Assignment:
Copy out the lines of the material that include the string "Kebba".

Data:
──────────
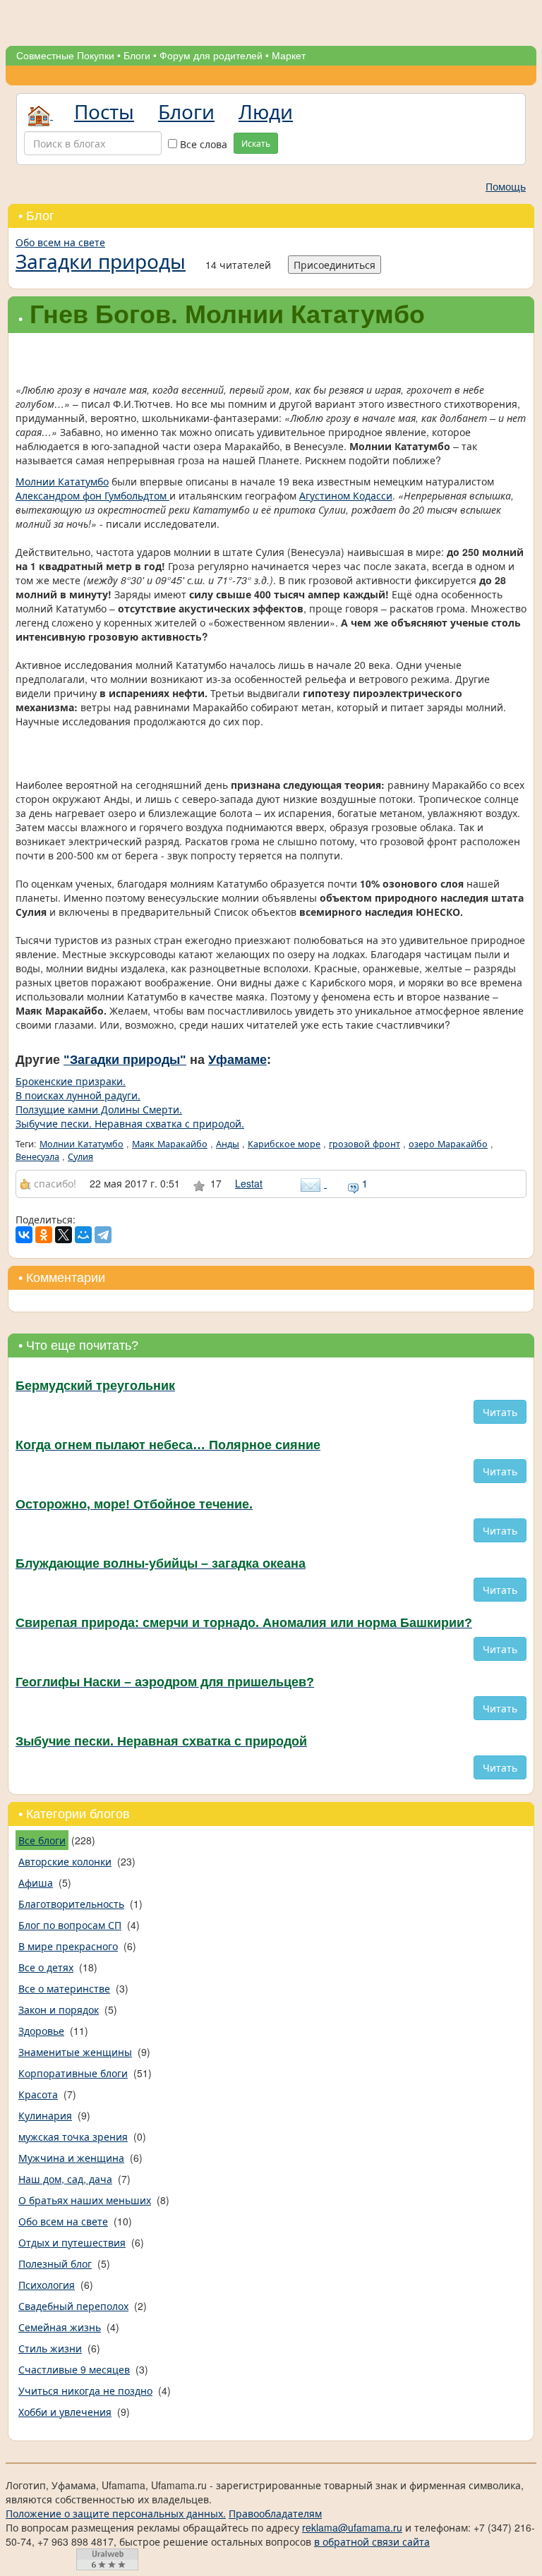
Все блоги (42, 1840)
──────────
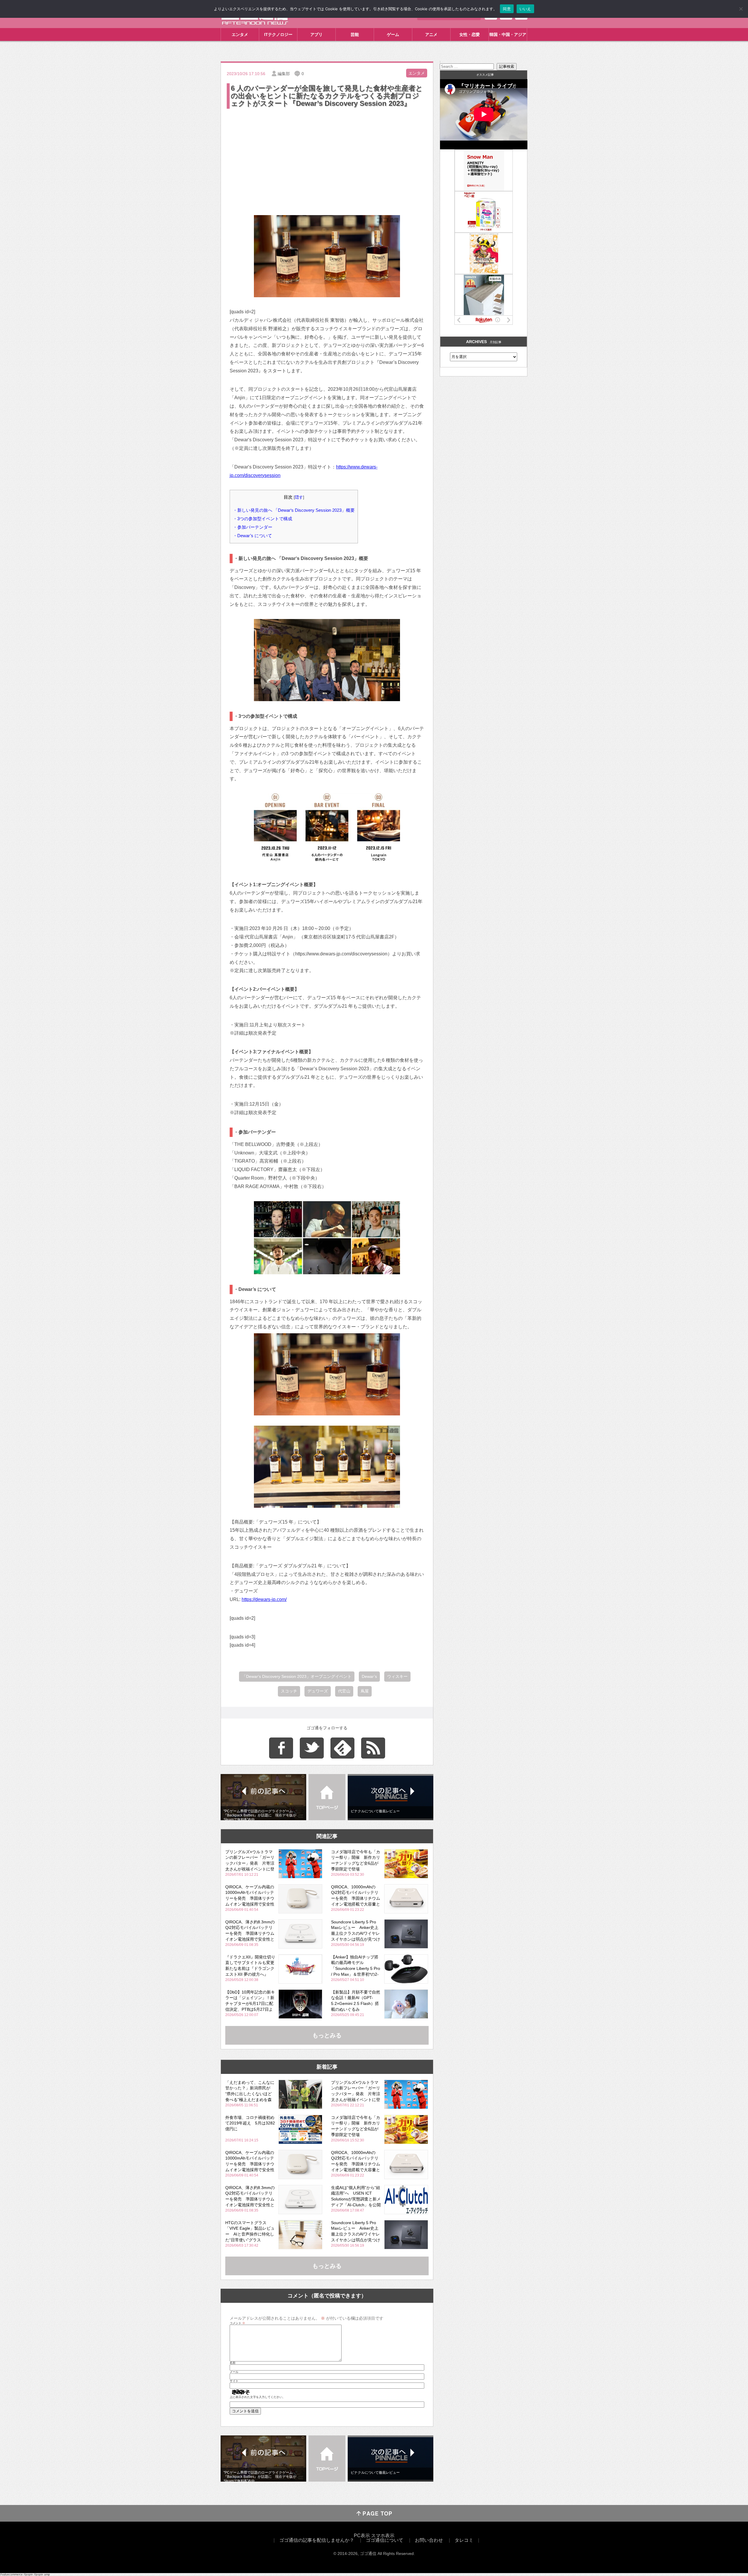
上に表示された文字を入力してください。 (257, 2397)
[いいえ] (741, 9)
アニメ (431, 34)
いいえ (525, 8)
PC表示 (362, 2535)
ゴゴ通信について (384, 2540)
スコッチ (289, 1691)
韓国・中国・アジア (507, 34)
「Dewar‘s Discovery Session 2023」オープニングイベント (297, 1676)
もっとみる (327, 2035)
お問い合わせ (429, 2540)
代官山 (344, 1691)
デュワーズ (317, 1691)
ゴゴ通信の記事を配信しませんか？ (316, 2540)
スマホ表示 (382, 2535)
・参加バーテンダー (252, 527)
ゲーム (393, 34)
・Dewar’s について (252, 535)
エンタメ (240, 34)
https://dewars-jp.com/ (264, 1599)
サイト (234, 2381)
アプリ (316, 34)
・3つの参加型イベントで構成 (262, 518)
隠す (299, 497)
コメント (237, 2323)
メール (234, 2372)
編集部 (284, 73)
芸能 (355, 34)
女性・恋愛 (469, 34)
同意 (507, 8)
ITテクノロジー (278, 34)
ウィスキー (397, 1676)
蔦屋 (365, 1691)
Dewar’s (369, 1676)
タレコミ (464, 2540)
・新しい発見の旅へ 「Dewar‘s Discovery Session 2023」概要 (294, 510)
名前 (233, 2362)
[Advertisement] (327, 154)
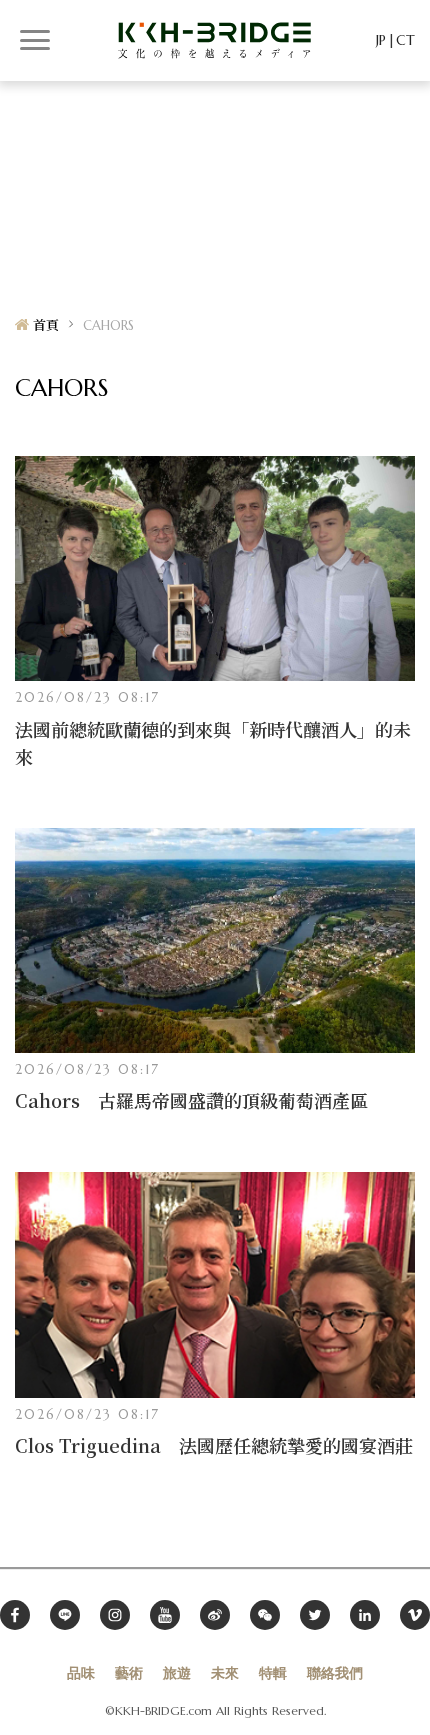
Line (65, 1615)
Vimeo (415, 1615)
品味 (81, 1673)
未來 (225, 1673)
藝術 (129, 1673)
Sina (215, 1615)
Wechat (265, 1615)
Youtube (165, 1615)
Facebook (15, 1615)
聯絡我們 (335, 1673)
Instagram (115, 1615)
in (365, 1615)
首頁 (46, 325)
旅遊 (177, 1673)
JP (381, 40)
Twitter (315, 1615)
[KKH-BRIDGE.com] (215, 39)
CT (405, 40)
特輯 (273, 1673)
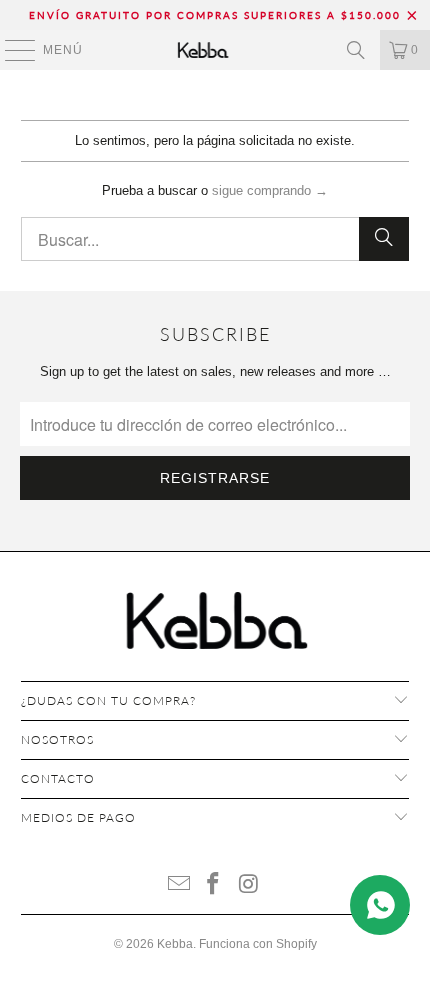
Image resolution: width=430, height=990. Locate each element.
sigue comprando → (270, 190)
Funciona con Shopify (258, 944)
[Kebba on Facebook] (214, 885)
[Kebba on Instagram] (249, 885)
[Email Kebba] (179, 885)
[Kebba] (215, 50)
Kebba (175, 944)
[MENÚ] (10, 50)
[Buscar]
──────────
Response to this task:
[Kebba on Facebook] (214, 885)
[Kebba on Instagram] (249, 885)
[Email Kebba] (179, 885)
[Kebba] (215, 50)
Kebba (175, 944)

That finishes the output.